Hastings and Olson together flew A-10 Warthogs in the 1990s, flying missions over Europe from Germany.

“He was a straight shooter. He was a sane guy,” Hastings said. “When it was time to steal and fight and win, he was about stealing and fighting and winning.”

Olson was part of a new mission to Europe to perform night missions in Air Force planes.

“He was part of that initial pioneer of what it meant to fly at night with night vision goggles in Europe and sometimes very strange weather conditions,” Hastings said. “(He) set the course and the course of all the things that we are doing right now at night.”

The night Olson crashed, he was pioneering a new nighttime mission in Colorado, to fly single-propeller planes at night to fight fires. The night of his death was one of the first flights on this mission.
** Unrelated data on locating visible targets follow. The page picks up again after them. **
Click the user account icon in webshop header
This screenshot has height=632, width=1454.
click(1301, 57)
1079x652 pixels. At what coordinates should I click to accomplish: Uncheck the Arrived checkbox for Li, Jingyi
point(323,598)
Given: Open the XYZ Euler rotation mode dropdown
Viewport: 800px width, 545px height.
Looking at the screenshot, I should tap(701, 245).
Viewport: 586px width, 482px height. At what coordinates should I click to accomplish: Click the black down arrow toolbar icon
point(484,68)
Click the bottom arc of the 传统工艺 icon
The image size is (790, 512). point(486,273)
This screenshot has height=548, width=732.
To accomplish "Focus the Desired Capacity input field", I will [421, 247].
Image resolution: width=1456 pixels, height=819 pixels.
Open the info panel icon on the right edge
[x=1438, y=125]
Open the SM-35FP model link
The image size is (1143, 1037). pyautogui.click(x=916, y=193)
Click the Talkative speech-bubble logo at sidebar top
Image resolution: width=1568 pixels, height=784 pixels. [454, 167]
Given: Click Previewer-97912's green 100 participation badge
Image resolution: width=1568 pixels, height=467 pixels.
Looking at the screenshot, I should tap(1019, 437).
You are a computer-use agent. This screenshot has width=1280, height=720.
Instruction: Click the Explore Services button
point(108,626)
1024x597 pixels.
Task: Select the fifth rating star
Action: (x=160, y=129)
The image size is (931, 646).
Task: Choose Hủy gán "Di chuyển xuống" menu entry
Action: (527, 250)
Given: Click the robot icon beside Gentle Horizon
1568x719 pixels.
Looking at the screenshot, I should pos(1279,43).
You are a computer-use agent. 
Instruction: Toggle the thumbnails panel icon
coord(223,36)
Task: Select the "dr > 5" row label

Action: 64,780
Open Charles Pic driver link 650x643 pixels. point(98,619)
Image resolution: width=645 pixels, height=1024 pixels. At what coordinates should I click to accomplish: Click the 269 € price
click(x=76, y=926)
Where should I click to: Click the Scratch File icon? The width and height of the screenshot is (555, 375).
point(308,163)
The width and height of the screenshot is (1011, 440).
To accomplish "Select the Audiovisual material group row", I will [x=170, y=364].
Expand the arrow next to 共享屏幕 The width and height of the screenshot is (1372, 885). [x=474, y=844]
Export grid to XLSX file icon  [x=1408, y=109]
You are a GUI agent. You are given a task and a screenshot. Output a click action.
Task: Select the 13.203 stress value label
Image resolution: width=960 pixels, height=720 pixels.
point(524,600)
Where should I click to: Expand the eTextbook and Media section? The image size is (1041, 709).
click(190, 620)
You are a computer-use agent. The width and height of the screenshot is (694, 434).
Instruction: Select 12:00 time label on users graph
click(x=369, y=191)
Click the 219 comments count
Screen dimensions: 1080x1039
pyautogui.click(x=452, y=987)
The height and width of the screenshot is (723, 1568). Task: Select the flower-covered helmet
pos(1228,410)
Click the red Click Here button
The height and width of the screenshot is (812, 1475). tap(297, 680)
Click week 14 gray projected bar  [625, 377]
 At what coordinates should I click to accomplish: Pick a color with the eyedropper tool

“It was truly the first of its kind to fight a fire at night with night vision goggles with any type of fixed-wing aircraft,” said Steve Cowell, aviation safety and risk management expert and owner. by SRC Aviation. “It’s so unfortunate that it ended in this tragedy.”

The National Transportation Safety Board is investigating the causes of Tuesday night’s crash. Weather records show that the winds around the fire that evening were gusting up to 50 miles per hour.

“At the end of the day, it’s always the pilots’ decision to take off,” said Cowell. “(Olson) was ultimately responsible for deciding whether to take off under the conditions.”

Hastings, who now lives in Alabama, said he heard about Olson’s death when another colleague at A-10 texted him the news.

“The A-10 community is very small. Your paths don’t cross, you just follow the pace of the people,” he said. “I didn’t even know he was flying and putting out fires. What I do know is he loved to fly.”